De beginjaren van de Marechaussee in Maastricht 1814 – 1844
In mei 1814 gaven de Fransen de vesting Maastricht over aan het verenigd koninkrijk.
Voor de Fransen die in de stad wilden blijven werd geen strobreed in de weg gelegd, men erkende dat Maastricht een Franse stad was geworden vanaf 1794 tot 1814, een hele generatie was opgegroeid onder Frans bestuur. De mensen waaronder de meeste Franse soldaten waren oorlogsmoe, of men nou tegen het Franse bestuur was kan men behoorlijk betwisten. De bevolking van Maastricht heeft dan ook gelaten gereageerd en is niets bekend van grote feestelijkheden, men was gelaten en hoopte op rust. Dit mocht echter niet zo zijn omdat Napoleon die in april 1814 werd verbannen naar Elba weer besloten had op 26 februari 1815 het sop te kiezen richting het vasteland, hij landde in Frankrijk nabij Antibes op 1 maart 1815.
In de tussentijd had de Prins van Oranje, Soeverein vorst Willem (I) in Brussel de Marechaussee opgericht 26 augustus 1814. Omdat hij het gevaar van Napoleon in zag gaf hij op 22 maart 1815 de toenmalige militair gouverneur generaal De Constant Villars de opdracht ook een compagnie Marechaussee op te richten die zou moeten bestaan uit 100 man, de naam zou compagnie Limburg zijn.
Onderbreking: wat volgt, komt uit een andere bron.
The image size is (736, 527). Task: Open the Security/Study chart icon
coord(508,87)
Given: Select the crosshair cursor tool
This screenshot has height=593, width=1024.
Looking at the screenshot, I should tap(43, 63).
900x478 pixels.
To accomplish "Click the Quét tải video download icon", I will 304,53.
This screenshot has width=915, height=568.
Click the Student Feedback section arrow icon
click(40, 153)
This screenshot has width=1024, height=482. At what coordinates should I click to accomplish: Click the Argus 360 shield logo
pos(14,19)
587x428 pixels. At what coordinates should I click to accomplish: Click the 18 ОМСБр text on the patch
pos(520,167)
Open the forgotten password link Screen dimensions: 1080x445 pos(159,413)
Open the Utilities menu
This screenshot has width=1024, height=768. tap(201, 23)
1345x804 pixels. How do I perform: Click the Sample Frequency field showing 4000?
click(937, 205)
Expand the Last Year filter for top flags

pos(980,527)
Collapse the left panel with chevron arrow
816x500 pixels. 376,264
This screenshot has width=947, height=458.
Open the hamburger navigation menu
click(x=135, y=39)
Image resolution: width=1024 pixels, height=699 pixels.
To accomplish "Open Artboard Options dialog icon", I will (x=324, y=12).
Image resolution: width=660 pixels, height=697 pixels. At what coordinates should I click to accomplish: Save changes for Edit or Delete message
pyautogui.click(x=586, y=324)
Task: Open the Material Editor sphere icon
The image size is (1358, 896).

De militair gouverneur ging meteen aan de slag en gaf de toenmalige kapitein Pelerin de opdracht een compagnie cavalerie op te richten, "dewelke de dienst van gendarmerie verrichten zal". Dit bleek minder gemakkelijk als gedacht, men zocht mannen die militaire ervaring hadden, geld genoeg hadden om eventueel een eigen paard te kopen en men moest kunnen lezen en schrijven en de Marechaussees moesten trouw zweren aan de Souverein vorst. De Marechaussee bestond uit meest plaatselijke mensen maar ook uit fransen (oud gendarmes) en andere nationaliteiten. In april 1815 had hij al 52 mannen aangeworven waaronder veel oud gendarmes. Er werd aan de souverein vorst eerst nog een goedkeuring gevraagd, en die kwam snel.
Op 29 april van het jaar werd het volgend besluit officieel:
Artikel 1. Er zal een compagnie marechaussee te Maastricht worden opgericht, uitmakende een integrerend gedeelte van het reeds bestaande korps van het wapen, welke bestemd zal zijn voor het departement der nedermaas en voorlopig de dienst van dat wapen in gemelde vesting zal waarnemen.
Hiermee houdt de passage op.